What really helped me to be me was my grandmother. She was always true to herself, and she always stood up for what she believed in. When my grandmother passed away in 2014, I realized that she would have wanted me to be true to myself, to be who I am, and stop living a lie. I still wish to this day that she could have met this better version of myself.

For those looking to learn more and support the LGBTQ+ community, do you recommend any groups, movies, TED Talks, books, etc.?

There are a ton of resources out there. The internet is a wonderful resource. When I was about eighteen, one of my co-workers at the time was a trans woman. She was pretty open about her life, but I didn’t want to ask her “dumb” questions or come across the wrong way when we spoke at work every day. So, I went online and started looking for answers to my questions. There is so much more information available now than there was twenty years ago.

As for movies, the movie “The Danish Girl” really hit close to home for me. It gives a good representation of life for trans people.

How can Velocity be more inclusive and support its LGBTQ+ team members? What can/should other companies be doing?

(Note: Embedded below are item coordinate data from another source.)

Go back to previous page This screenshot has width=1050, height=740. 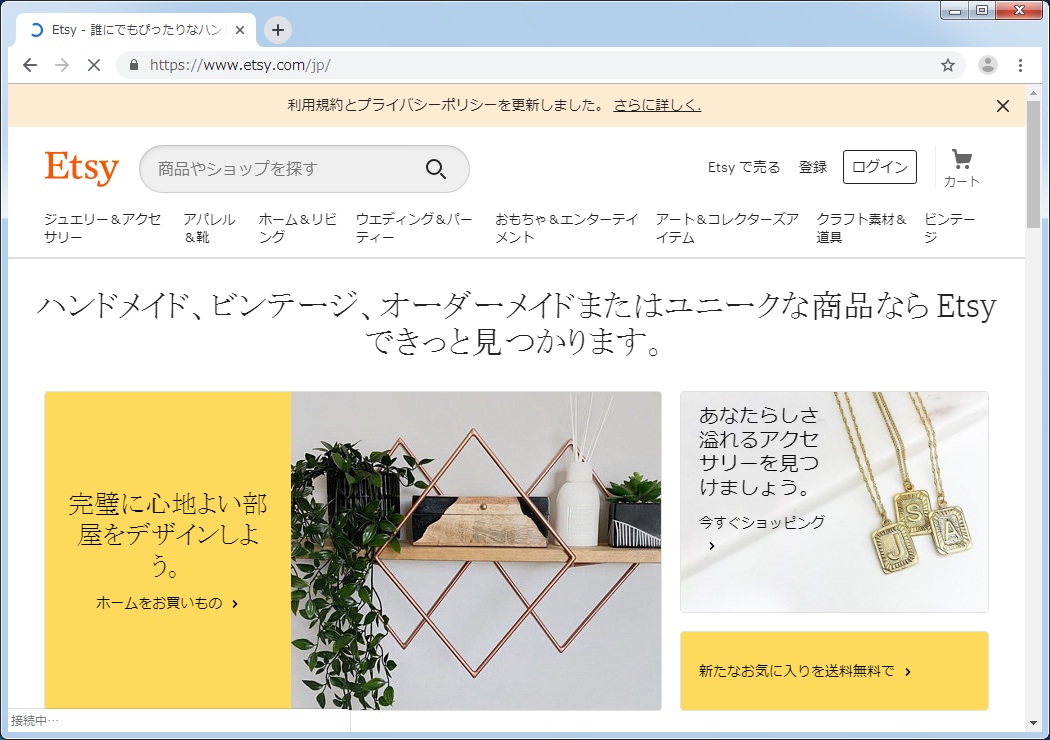[30, 65]
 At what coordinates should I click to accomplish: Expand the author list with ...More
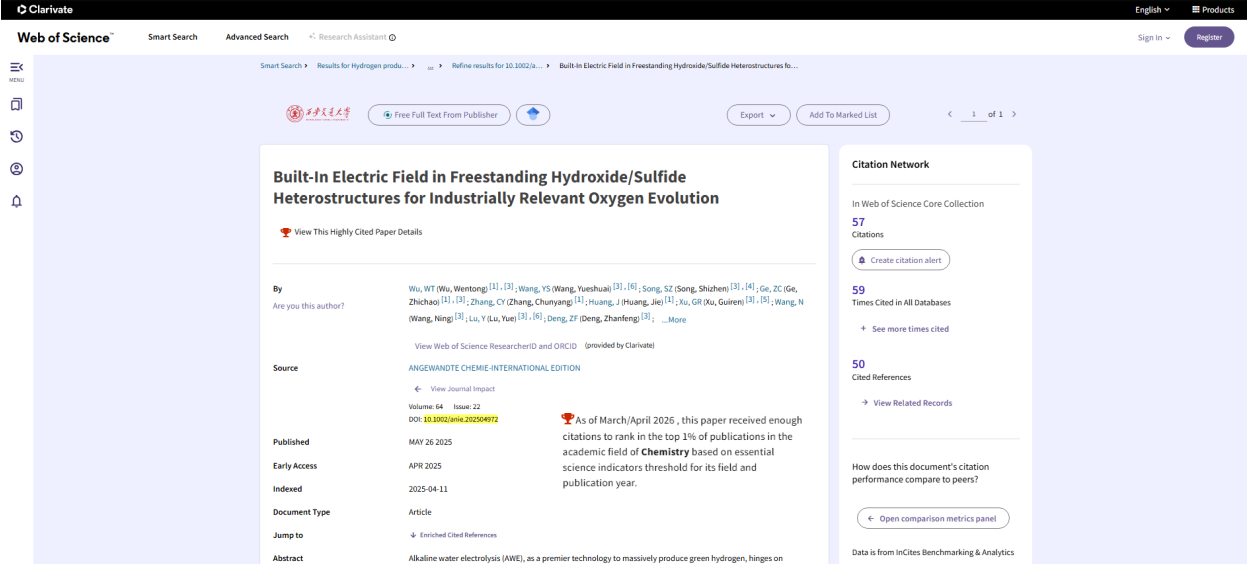674,320
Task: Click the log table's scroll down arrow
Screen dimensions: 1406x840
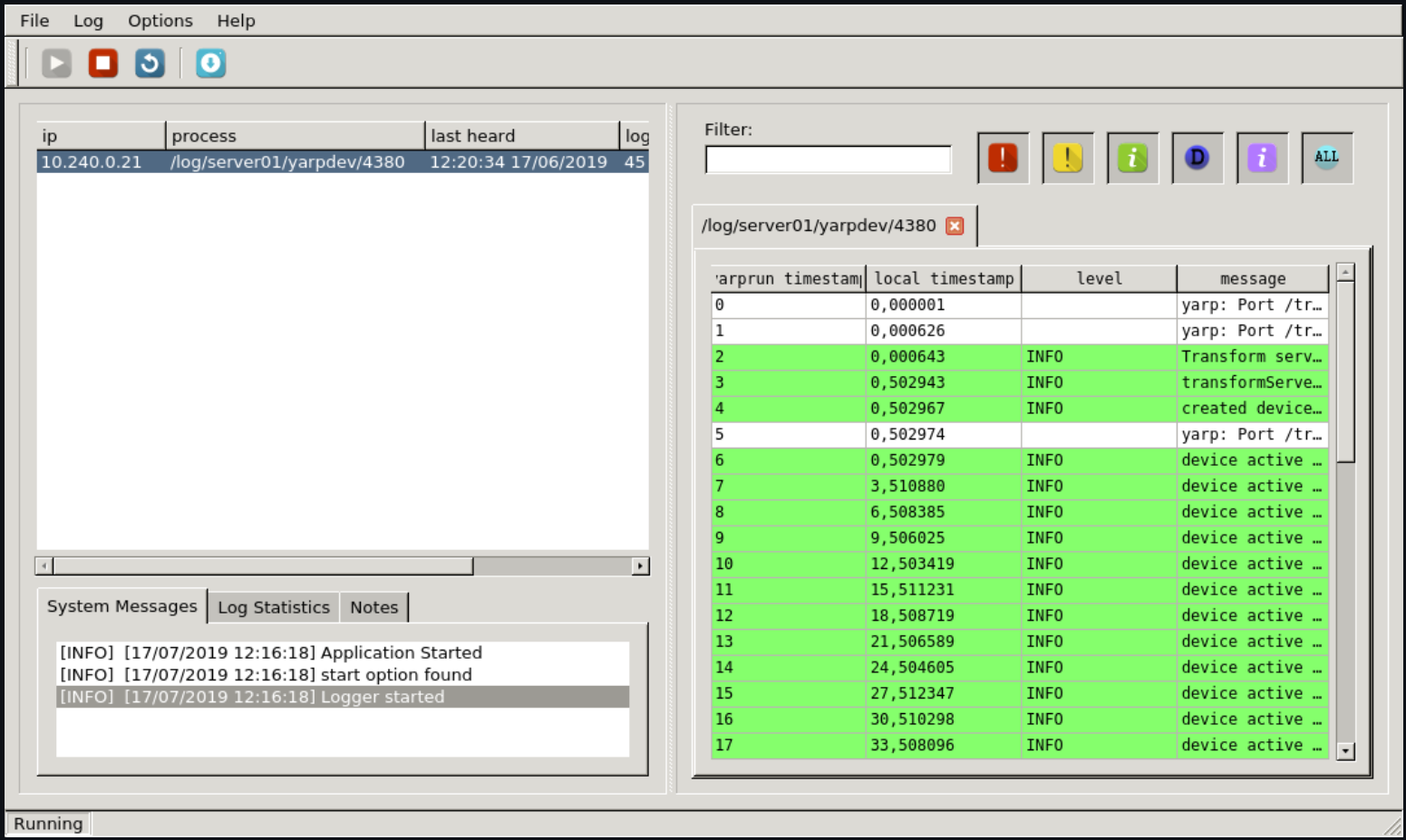Action: 1345,750
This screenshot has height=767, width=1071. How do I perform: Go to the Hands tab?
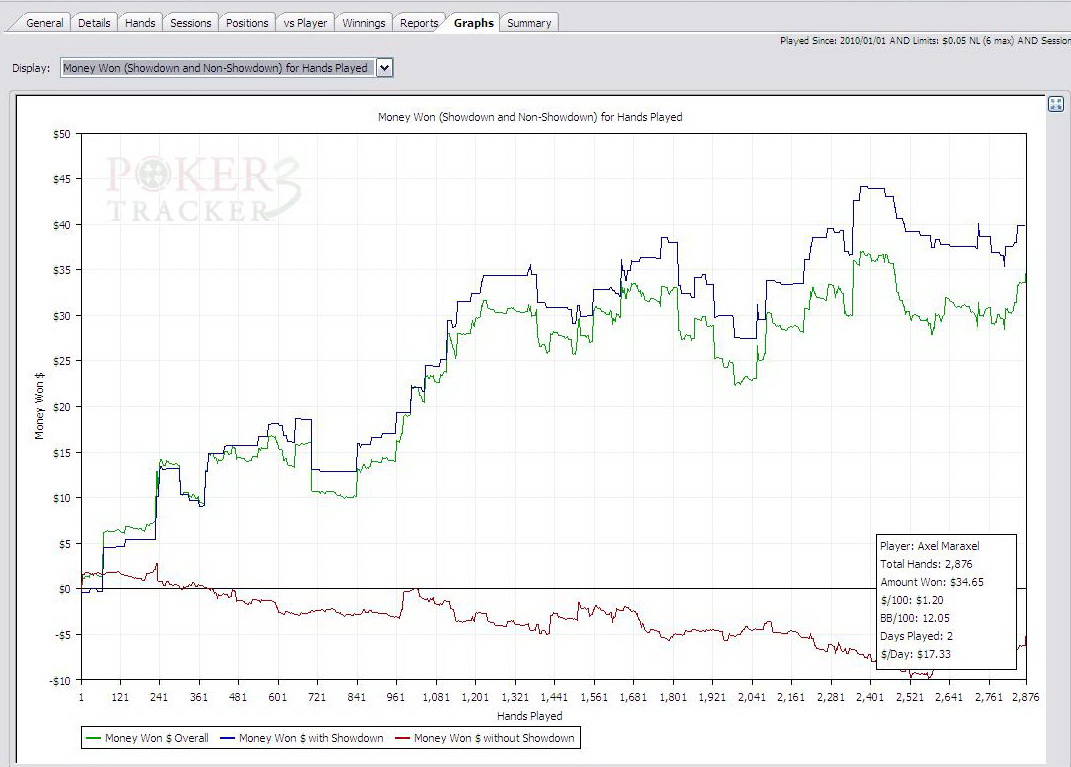140,23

Keep communication open and keep these topics out in the open. The more visible they are, the more people will see they are accepted — and more people will feel comfortable coming forward. I am willing to talk to anyone and answer any questions that I can. I may not have all the answers, but I can share what I know and my experiences. Please feel free to reach out.

Thank you, Brittany, for sharing your inspiring story with us. We’re incredibly proud of you and all of our Velocity team members.

Over the past couple of weeks, we’ve had the opportunity to hear from a handful of our courageous team members who willingly shared their voices and their journeys with us. Velocity is dedicated to being a place of inclusiveness and an environment where all of our team members feel comfortable being themselves and supported. Let’s continue to celebrate, educate and share the history of Pride this month and every month.

Listed below are resources to better acquaint yourself with organizations that support the LGBTQ+ community:

It Gets Better Project – focuses on retelling the stories of LGBTQ+ members who may have had similar issues coming out.

OutRight Action International – is the only LGBTQ+ organization that has a presence in the United Nations. They fight for the rights of LGBTQ+ members around the world.

GLAAD – for over thirty years, GLAAD has been at the forefront of cultural change, accelerating acceptance for the LGBTQ+ community. Learn how you can become a friend and ally.

Human Rights Campaign – ensures that all LGBTQ people, particularly trans, people of color, and HIV+, are treated as full and equal citizens within the movement, across our country, and around the world.

The Trevor Project – is the leading national organization providing crisis intervention and suicide prevention services to lesbian, gay, bisexual, transgender, queer & questioning (LGBTQ) young people under 25.